In part 5 of our 6 part series, Optimizing the Pharma Brand Life Cycle At Every Phase, we explore the use of email before a pharma product encounters the loss of exclusivity. The ability to anticipate the drop in market share allows the brand to develop a highly targeted email campaign to reach and engage key opinion leaders before the patent cliff.
Few things strike fear into the hearts of pharma execs like the dreaded patent cliff. When a name-brand drug hits the patent wall, the original manufacturer loses its exclusive patent rights to the drug, opening up the market to generics. Also known as the loss of exclusivity (LOE), the patent wall has the potential to obliterate a manufacturer's market share.
While it once took months for a name-brand drug to lose its market share to generics, name brands now experience precipitous declines in a matter of days. The LOEs most illustrative of this phenomenon happened to Prozac and Lipitor. In 2001, Eli Lilly's blockbuster, Prozac, reached the patent cliff. When Fluoxetine hit the market at a lower cost, Prozac's market share dropped precipitously right off the bat, losing 73 percent of its share of new prescriptions in just two weeks.

==============================

### Questions on the material
a. According to the text on the pharma patent cliff, what percentage of its share of new prescriptions did Prozac lose in two weeks?
b. Continue the text on the pharma patent cliff from where it stops.

### Source data
==============================

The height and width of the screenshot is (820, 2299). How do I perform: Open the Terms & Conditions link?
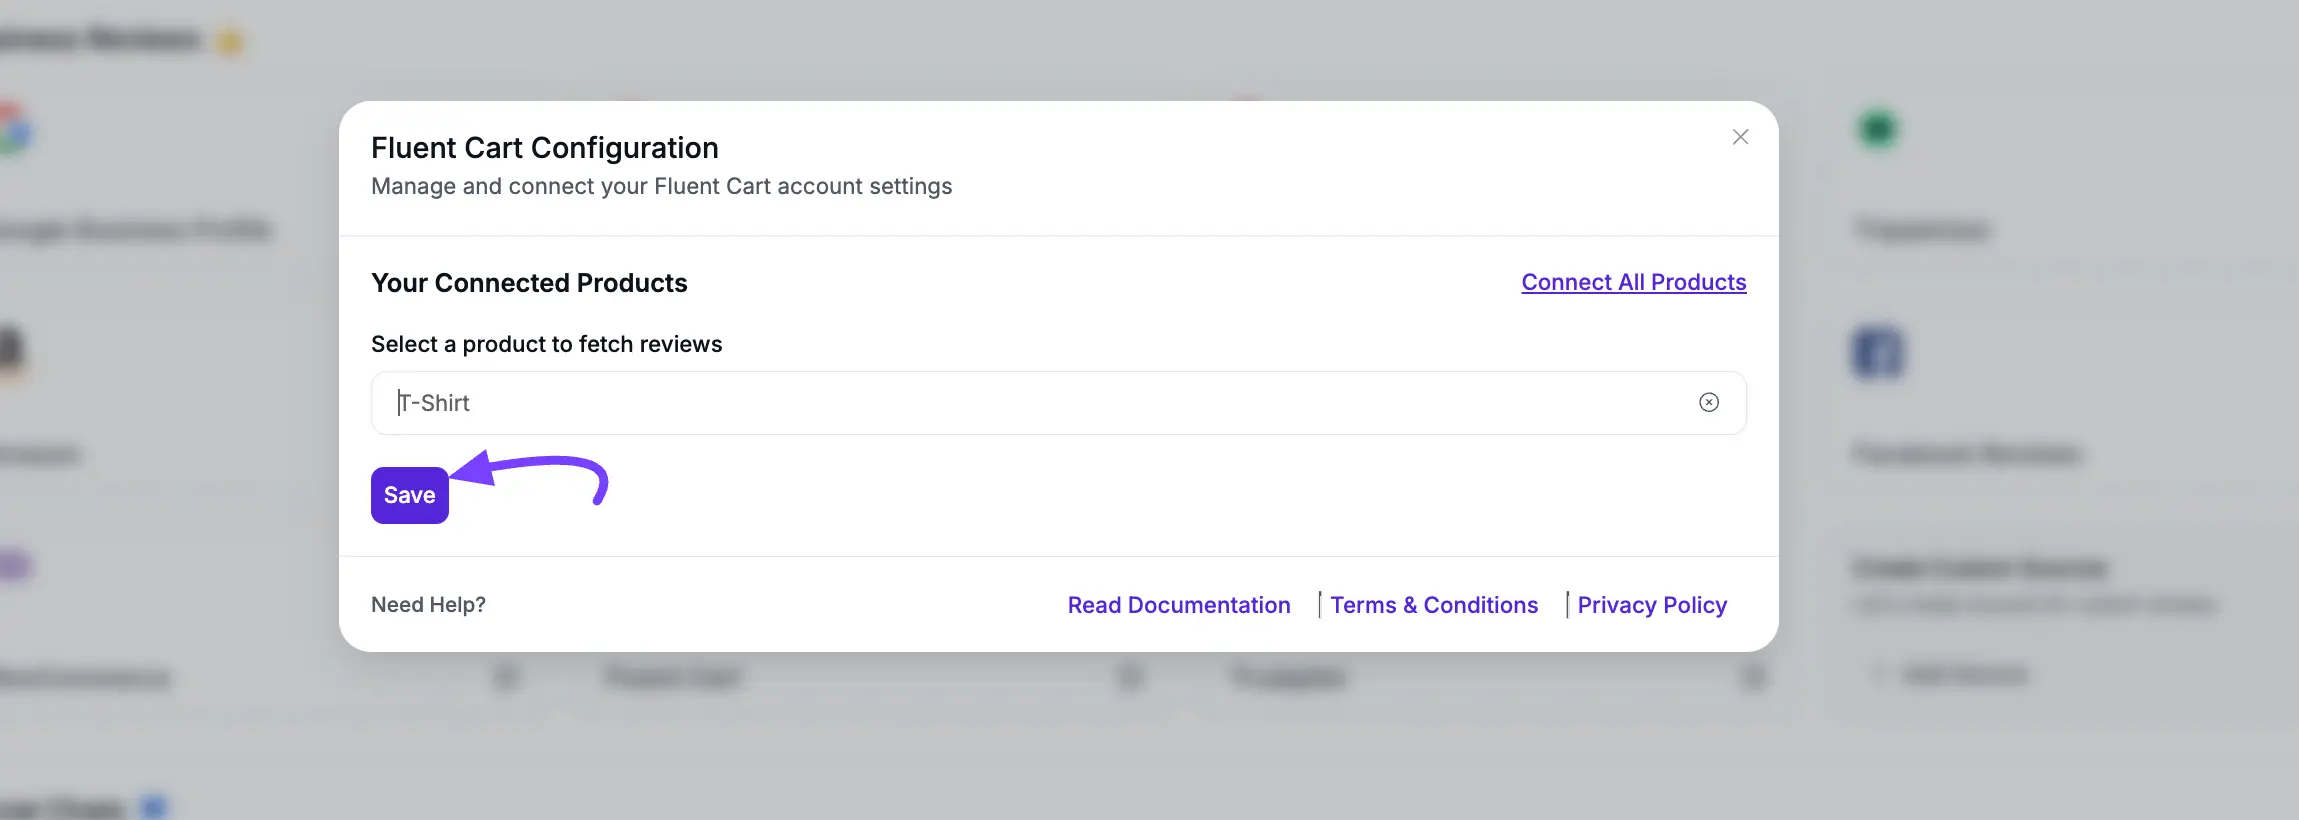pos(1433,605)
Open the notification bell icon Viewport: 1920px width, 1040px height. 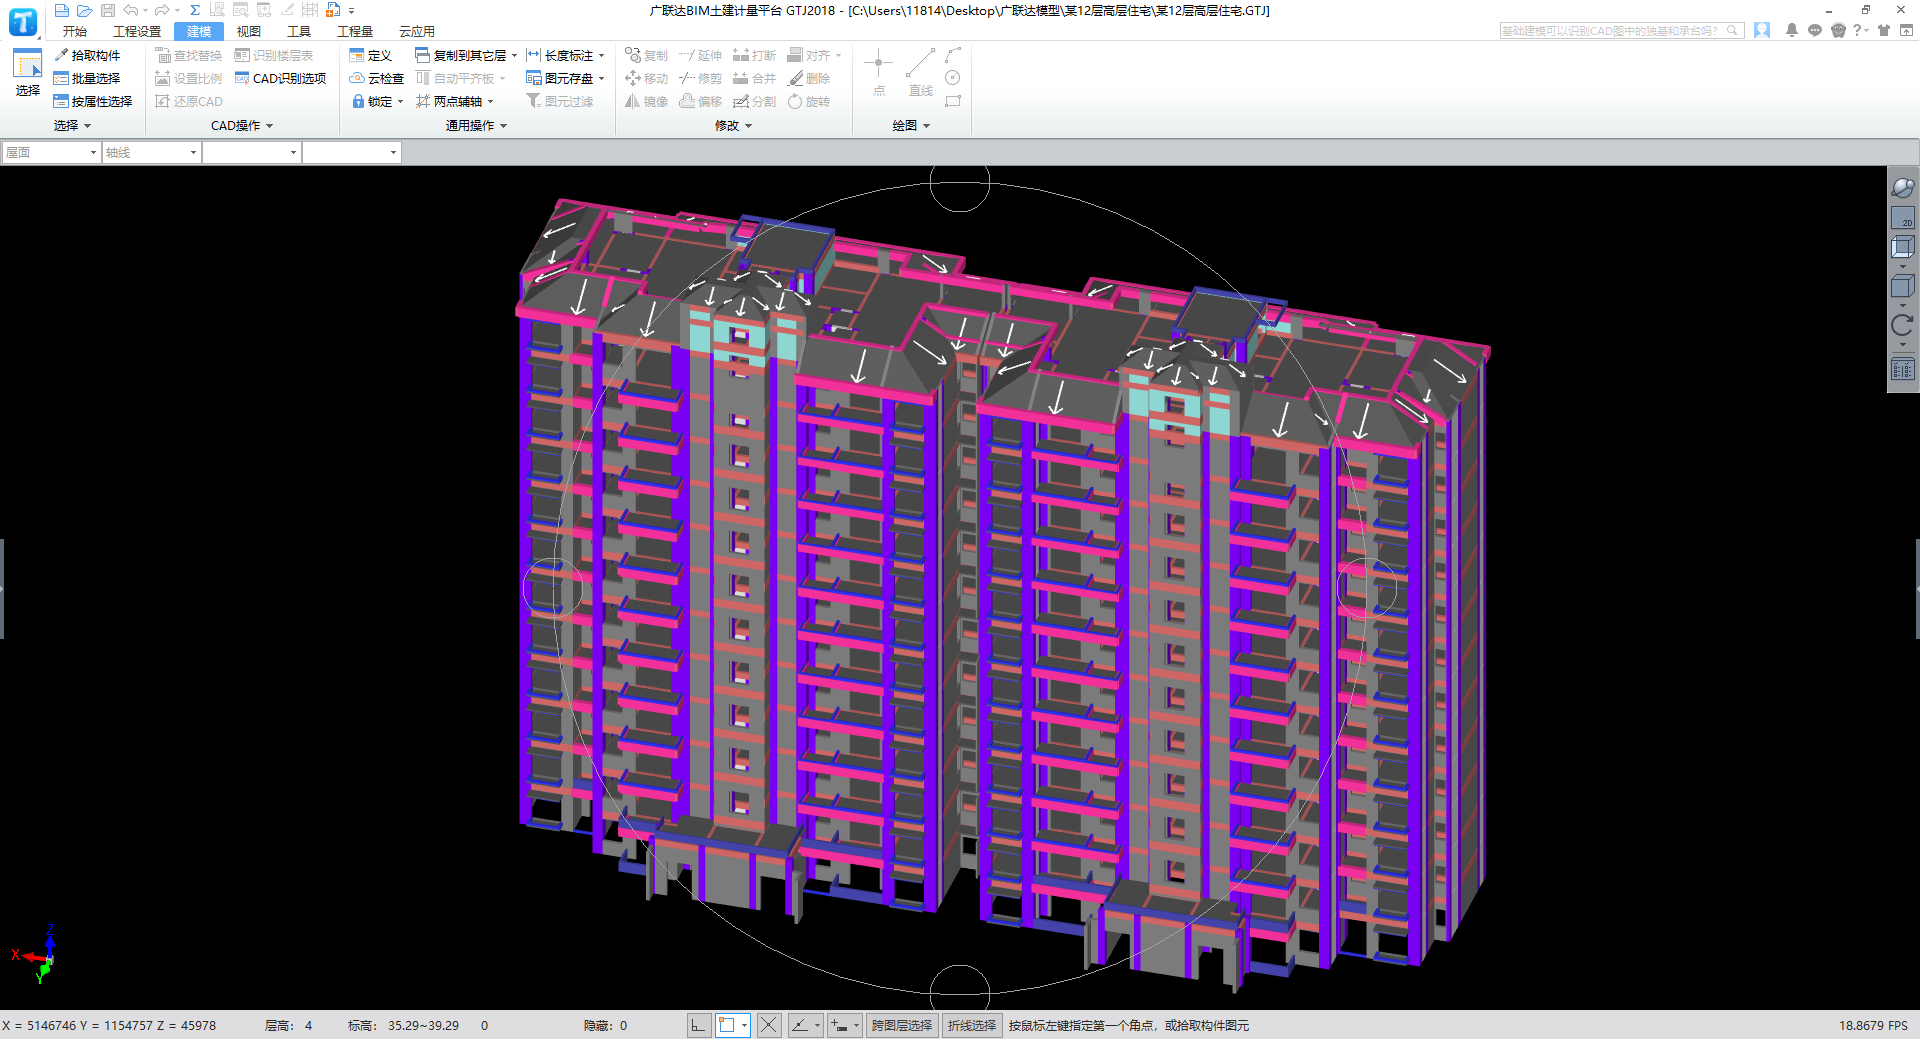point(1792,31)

==============================

### Answers for each item
a. 73 percent

b.
Similarly, Pfizer's Lipitor lost exclusivity in 2011. The effects were immediate and devastating. Within one week, Lipitor lost half its market share. Within 30 days, Lipitor had lost 80 percent of its market. The drug went from generating $12.9 billion in 2006 sales to just $2.06 billion in 2014 sales. Most of the loss occurred within the first two years following LOE.
While a loss of market share upon LOE is inevitable, the drop doesn't have to be catastrophic. Pharmas can buffer against the patent cliff by developing a sound pre-generic marketing strategy three to four years prior to LOE.
Drive Market Share before the Patent Cliff to Help Slow the Share Loss
Even the most brilliant marketing strategy can't prevent a sales drop associated with an impending patent expiration. However, by driving market share as high as you can beforehand, you can help slow/delay sales from falling as low as they otherwise would. In other words, the first part of your pre-generic strategy is a market-shift build. Prepare for the patent cliff by extending your market share and solidifying your contracts. Admittedly, the higher you grow the market, the steeper the fall, but you're falling from a higher plane, elevating the bottom of the cliff.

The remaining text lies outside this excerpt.